Stored data entries:
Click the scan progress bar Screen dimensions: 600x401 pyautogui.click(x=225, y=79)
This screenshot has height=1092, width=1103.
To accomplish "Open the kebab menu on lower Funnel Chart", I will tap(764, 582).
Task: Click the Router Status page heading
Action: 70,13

• About this exercise: Every entry above should be transcribed exactly as it appears.

• Solution for this problem:
Click the scan progress bar Screen dimensions: 600x401 pyautogui.click(x=225, y=79)
This screenshot has height=1092, width=1103.
To accomplish "Open the kebab menu on lower Funnel Chart", I will tap(764, 582).
Task: Click the Router Status page heading
Action: 70,13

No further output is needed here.